STUDY TEXT Start Marker

A wiser Abdullah is now asking for nothing short of a change in the constitution that would codify a formal role for him. And that is too much for the power-hungry Ghani, who, as Pompeo’s statement on Monday suggests, may have been ready to use military force to evict Abdullah from their shared presidential compound.
A civil war in Afghanistan is by no means certain. But it is more probable once again thanks to the destructive actions of Ashraf Ghani, enabled by strategic errors by America over the past year. Washington should have pressed for the formation of an interim government last year and the indefinite postponement of the elections. It should have cut assistance to Afghanistan before the rigged election results were announced. And it erred by attending Ghani’s inauguration, conferring irreversible legitimacy on his stolen victory.

STUDY TEXT End Marker
DATA SUPPLIED Start Marker

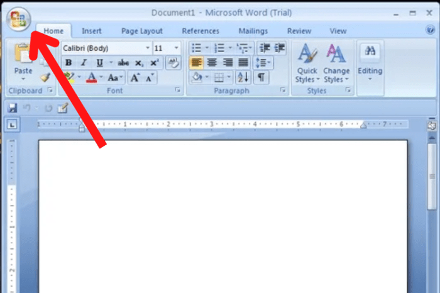Click the red Font Color swatch
440x293 pixels.
click(92, 77)
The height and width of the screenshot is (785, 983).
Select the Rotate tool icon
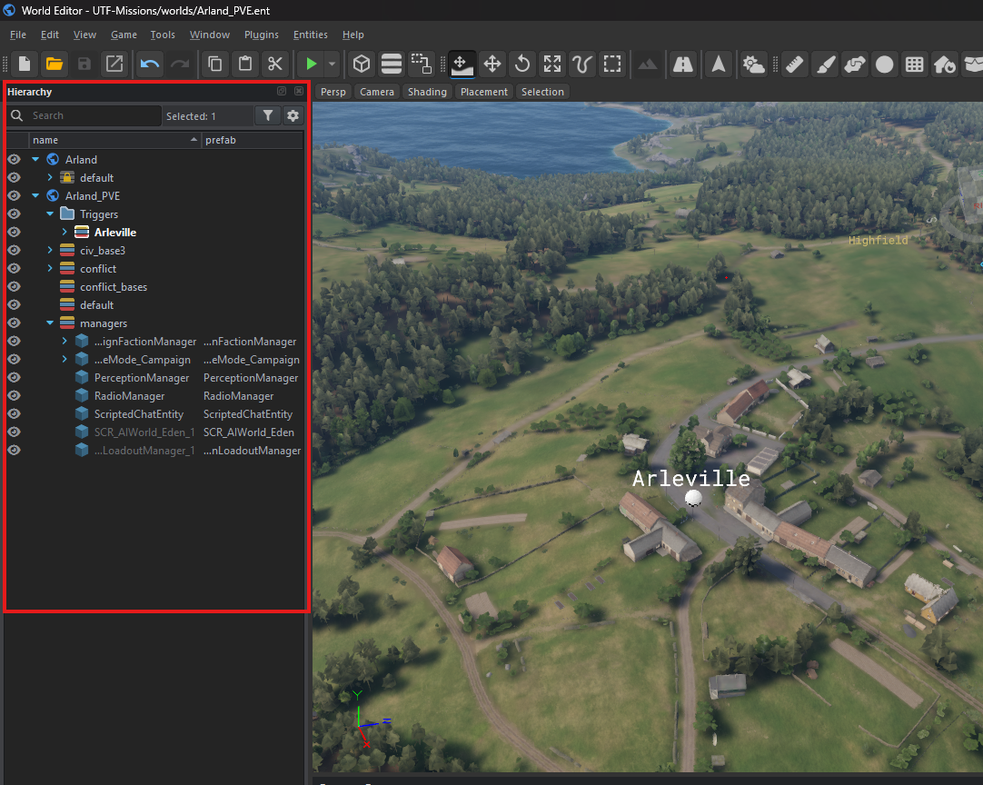(x=522, y=64)
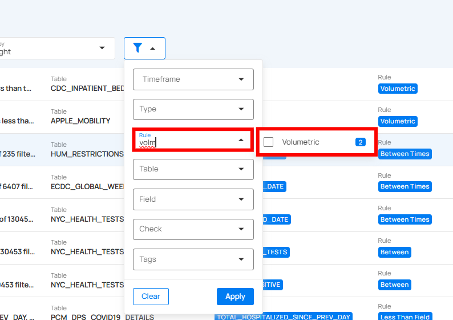Tick the Volumetric checkbox option

[269, 142]
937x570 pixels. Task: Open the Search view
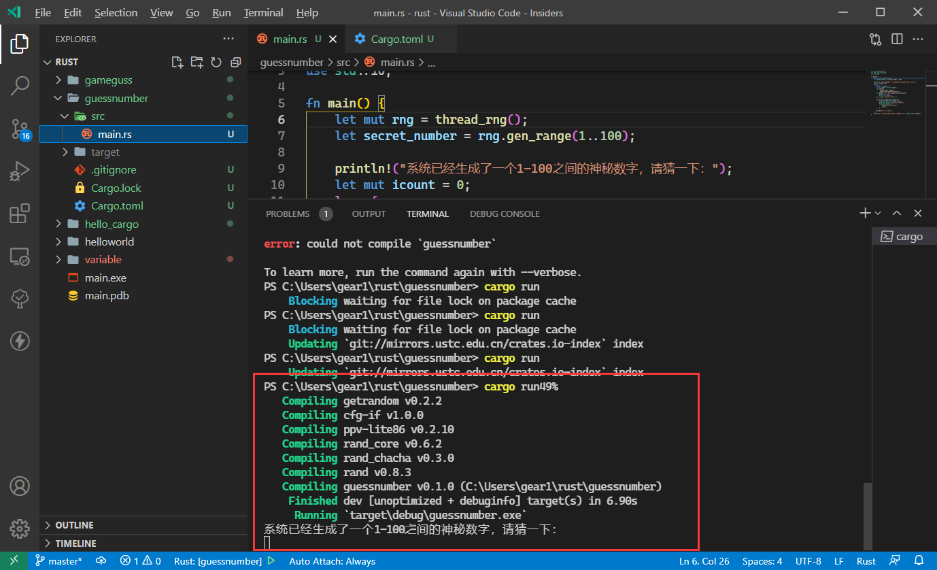[20, 86]
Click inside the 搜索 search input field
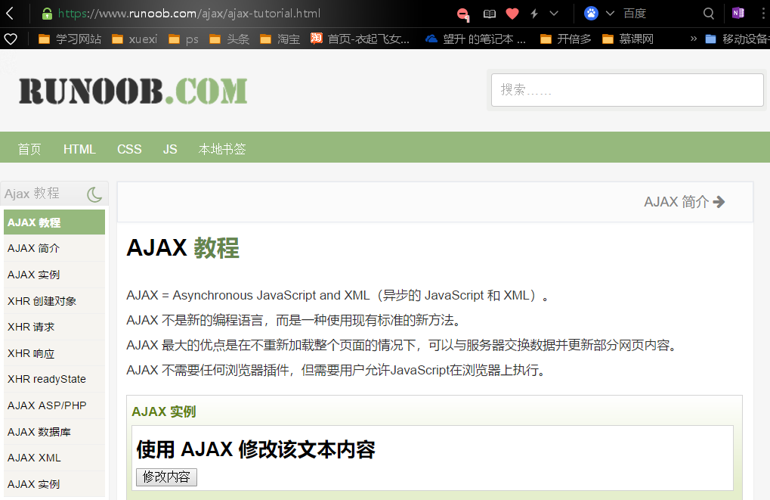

DATA SUPPLIED End Marker

• YOUR TASKS
- 1) Name every person the Afghanistan passage mentions.
- 2) Duplicate the Afghanistan passage word for word, starting at "A wiser Abdullah" and ending at "shared presidential compound.".
The listing is not needed for any of this.

• TASK ANSWERS
- 1) Abdullah, Ashraf Ghani, Pompeo

- 2)
A wiser Abdullah is now asking for nothing short of a change in the constitution that would codify a formal role for him. And that is too much for the power-hungry Ghani, who, as Pompeo’s statement on Monday suggests, may have been ready to use military force to evict Abdullah from their shared presidential compound.